Camila Pitanga será faxineira “invisível”

Personagem de “Cama de Gato”, nova trama das 18h, é inspirada em psicólogo que trabalhou como gari durante dez anos na USP

Camila Pitanga é uma negra de cabelo comprido, 1,71 m e 58 quilos. As boas curvas e a beleza, no entanto, não importam em seu primeiro trabalho como protagonista na TV e, numa missão quase impossível, devem até “desaparecer”.

O motivo: ela será uma faxineira na novela das 18h da TV Globo, “Cama de Gato”, que estreia no dia 5, e precisa passar despercebida. “Eu poderia me apoiar nessa qualidade [as boas curvas], mas não é o que vale ali”, diz Camila, 32. “O papel me exige uma tessitura muito delicada”, continua.

A faxineira “invisível” é inspirada no trabalho do psicólogo Fernando Braga da Costa em “Homens Invisíveis -Retratos de uma Humilhação Social” (ed.

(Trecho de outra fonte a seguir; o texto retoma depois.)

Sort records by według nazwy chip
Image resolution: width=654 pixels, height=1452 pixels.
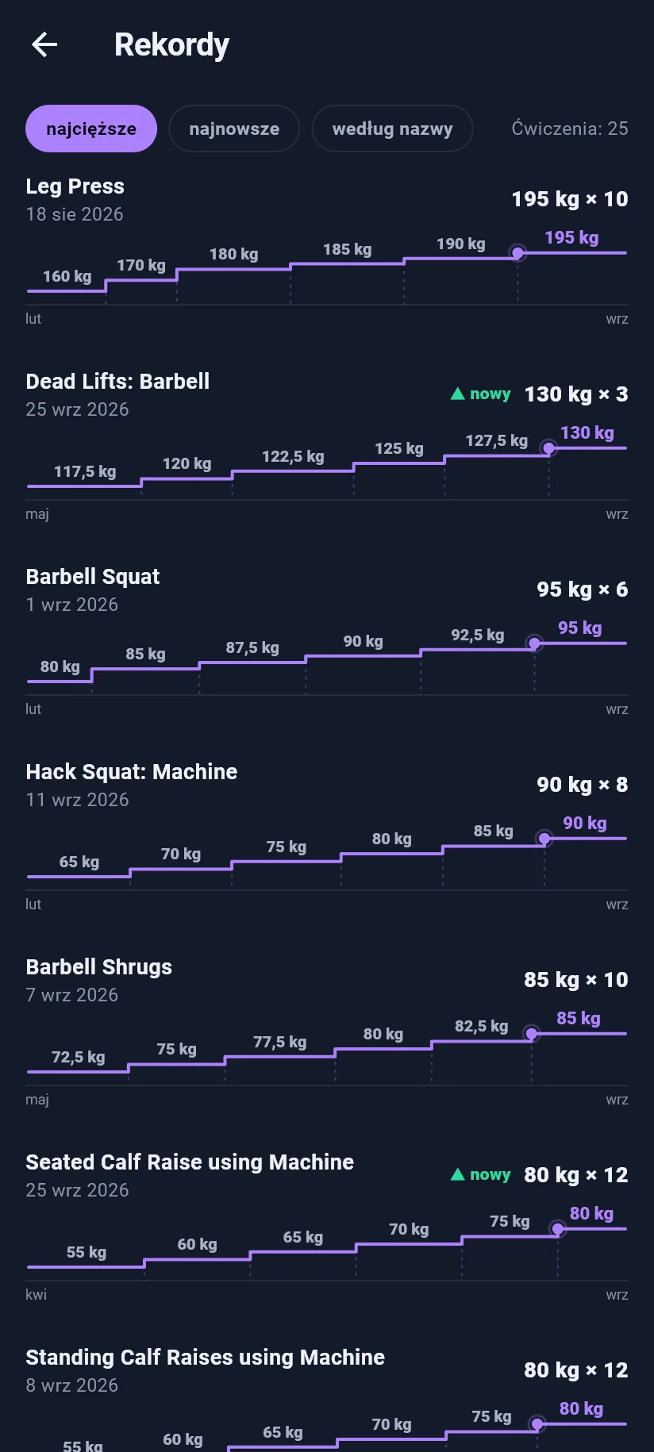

Globo, 2004). Por dez anos, ele trabalhou como gari na USP, sem ser notado por colegas e professores.

Camila entende. “Andava, no Projac, vestida de faxineira, e as pessoas não falavam comigo”, diz. “Por um lado, isso é muito bom, porque o papel está crível, bem composto, mas, ao mesmo tempo, é aterrador como se apaga a personalidade com o uniforme”, avalia.

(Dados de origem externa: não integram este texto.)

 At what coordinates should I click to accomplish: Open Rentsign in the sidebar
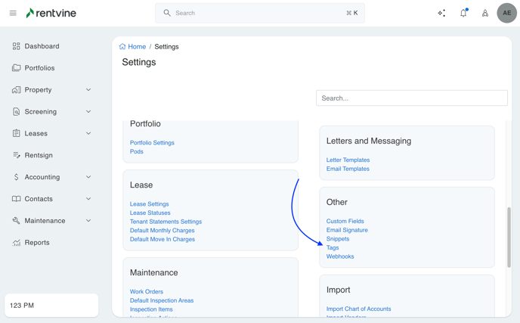tap(39, 155)
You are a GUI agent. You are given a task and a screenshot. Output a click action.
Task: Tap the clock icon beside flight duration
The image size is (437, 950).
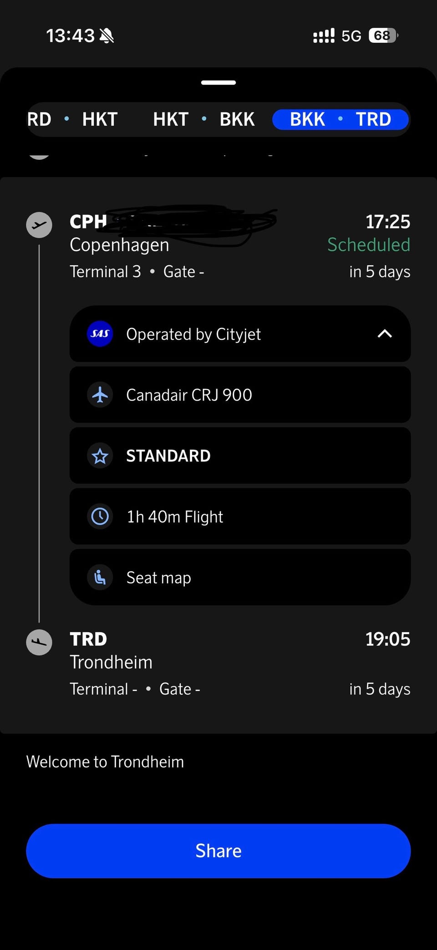pyautogui.click(x=100, y=516)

Para criar Rose, conversou com faxineiras de empresas e viu filmes com Anna Magnani e Charlie Chaplin. Já em “Paraíso Tropical” (2007), conheceu garotas de programa para criar a prostituta Bebel.
“São temperaturas diferentes. Mesmo assim, tem a prostituta sofrida e a luminosa. Isso vale para as faxineiras. O pobre não é necessariamente contido. A Rose tem momentos luminosos, vê novela, gosta de samba, é feliz. A vaidade, lógico, não vem em primeiro plano.”

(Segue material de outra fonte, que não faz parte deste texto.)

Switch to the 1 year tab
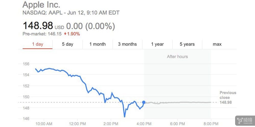The height and width of the screenshot is (127, 255). (x=157, y=44)
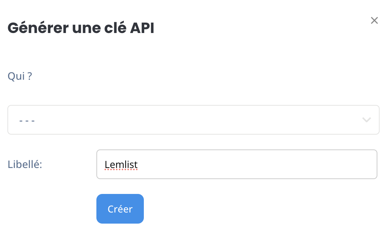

“Cama de Gato”, nome que custou R$ 15 mil à Globo -a emissora comprou o título, de um filme, sem anunciar para que seria usado-, é a estreia das autoras Duca Rachid, 48, e Thelma Guedes, 50, num roteiro original, supervisionadas por João Emanuel Carneiro.

Agilidade

Guedes seguiu carreira acadêmica em literatura, escreveu para “Turma do Didi” e para novelas como “Alma Gêmea” (2005). Rachid trabalhou em “Ossos do Barão” (1997), no SBT, em “Sítio do Pica-Pau Amarelo” e em novelas como “O Profeta” (2006), na Globo.

Precisam aprender a construir uma situação e resolvê-la no mesmo capítulo -algo como dar à novela, dirigida por Ricardo Waddington, a agilidade de um seriado, método que alavancou “A Favorita” e “Caras e Bocas” (esta no ar às 19h).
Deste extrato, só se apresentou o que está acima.